Dia pun menyoroti tren masyarakat, khususnya umat Katholik, saat ini. “Budaya copy paste. Mudah saja menyebarkan berita tanpa didalami dulu. Manipulasi media sosial menjadi alat provokasi agama. Umat menjadi tidak cerdas dan masuk dalam perangkap; malah ikut-ikut provokasi. Agama padahal sakral nilainya. Kita menghina agama lain, Kita menghina Tuhan juga," ujarnya.
Menurutnya, formalisme agama di Indonesia luar biasa. Indonesia seharusnya memiliki masyarakat yang religius, tetapi justru korupsi dan kekerasan terus terjadi. “Ini sebuah ironi. Banyak rumah ibadah, tetapi kualitas masyarakatnya tidak berimbang."
Salah satu pendiri Setara Institute ini juga menyatakan bahwa terjadi darurat Pancasila. Menurutnya sebanyak 83 persen pelajar menyatakan setuju jika Pancasila diganti. “Mengapa itu terjadi? Berarti ada kegagalan dalam pendidikan kewarganegaraan dan agama.
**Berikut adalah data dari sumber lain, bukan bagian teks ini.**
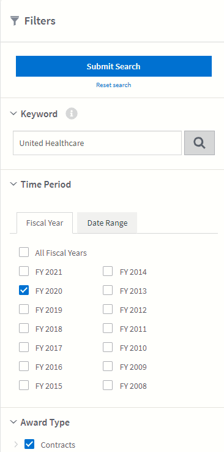
Task: Select the Fiscal Year tab
Action: [x=45, y=223]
Seharusnya ini juga menjadi pacu bagi Kemendikbud untuk meningkatkan kualitas pendidikan Pancasila dan agama," katanya.
Padahal, lanjut dia, Pancasila adalah kesepakatan dan pemersatu kita semua. “Apalagi sekarang, akan tahun politik 2024. Isu-isu dikeluarkan yang dapat menghancurkan persatuan dan kesatuan. Pancasila dibutuhkan," ujar dia.
Benny pun mengingatkan umat untuk berhati-hati melihat politik. “Jangan terkecoh. Jangan terjebak dengan karisma semata tanpa melihat track record-nya. Jangan memilih yang mengancam Pancasila, karena kalau itu terjadi, kaum minoritas-lah yang terdampak. Anda jangan mau dijadikan korban pertarungan politik.”
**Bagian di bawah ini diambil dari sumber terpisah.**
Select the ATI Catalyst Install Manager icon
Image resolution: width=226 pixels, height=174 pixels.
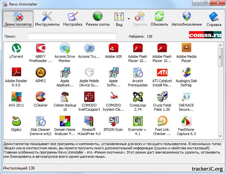(162, 72)
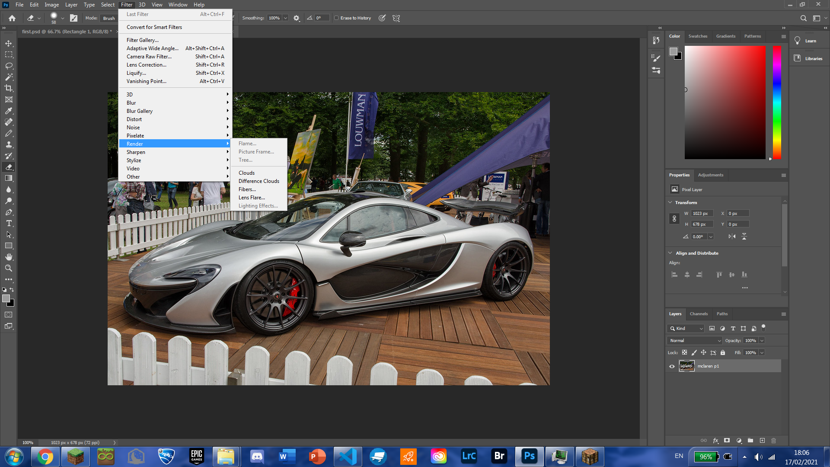Select the Clone Stamp tool
This screenshot has height=467, width=830.
(x=9, y=144)
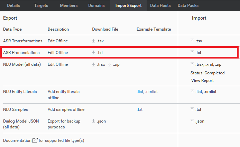Click View Report under import status

(202, 81)
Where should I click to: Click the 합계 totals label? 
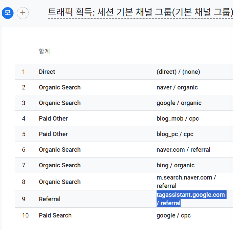pyautogui.click(x=44, y=51)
Menurut Fransiskus Bustan, Pancasila adalah identitas Indonesia. "Kita ragam, banyak jenisnya. Perbedaan seharusnya sebuah kenyataan sederhana yang tidak perlu diperdebatkan. Dalam keagamaan kita, kita beraga, hidup dalam Pancasila. Itulah Indonesia.”
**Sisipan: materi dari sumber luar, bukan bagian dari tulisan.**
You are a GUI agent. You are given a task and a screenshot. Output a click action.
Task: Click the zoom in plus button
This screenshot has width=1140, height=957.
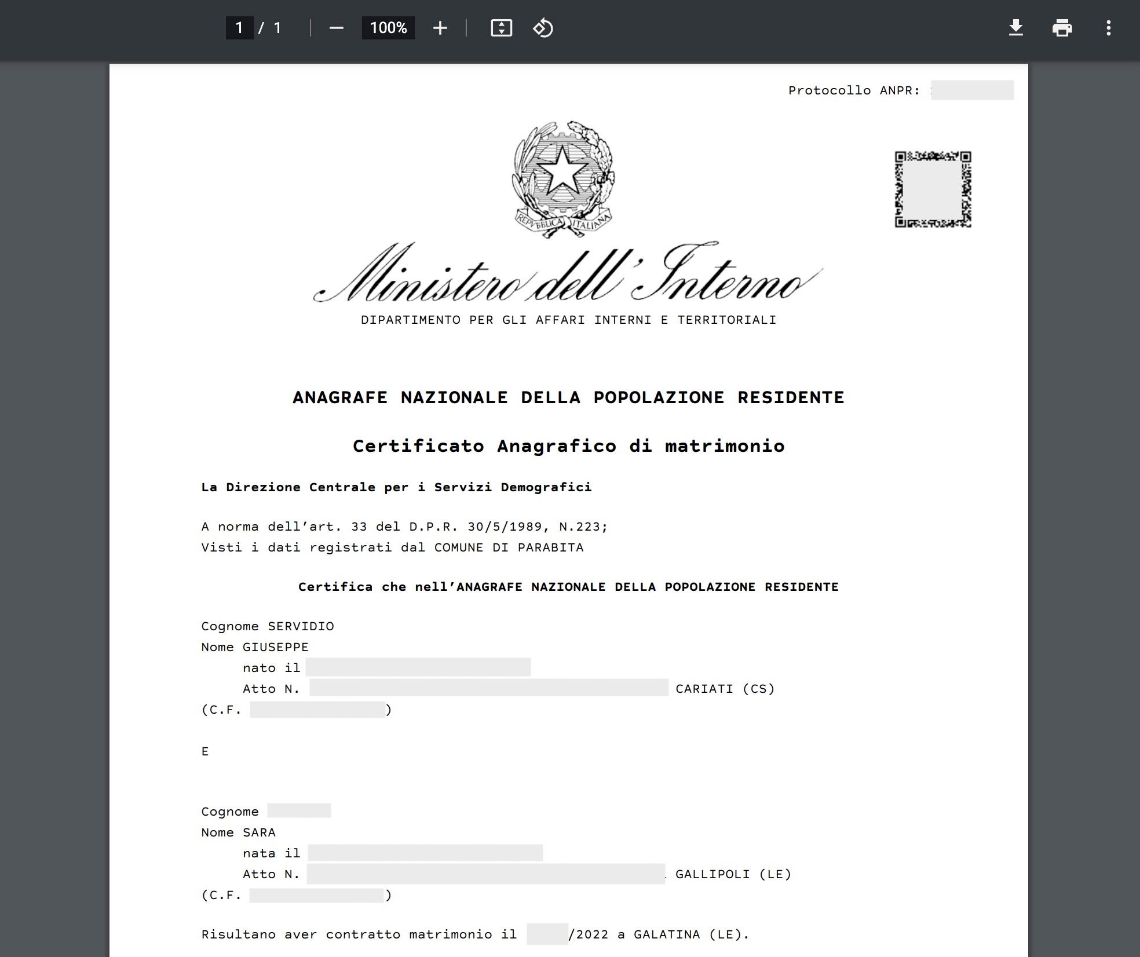click(x=440, y=28)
Pancasila, lanjut dia, adalah identitas kita. Pancasila adalah simpul perajut dan pemersatu bangsa Indonesia. “Pancasila menyatukan kita semua," ujar dia.
Aloysius Liliweri mengajak kepada peserta untuk memilih calon dalam pemilihan daerah masing-masing yang bersandar pada nilai Pancasila. "Pilihlah juga anggota DPR, DPRD, Bupati, Walikota, Gubernur, yang memang memperhatikan kita semua, yang memiliki dan mengamalkan nilai-nilai Pancasila. Itu juga harus dipikirkan dan diperhatikan.” (*)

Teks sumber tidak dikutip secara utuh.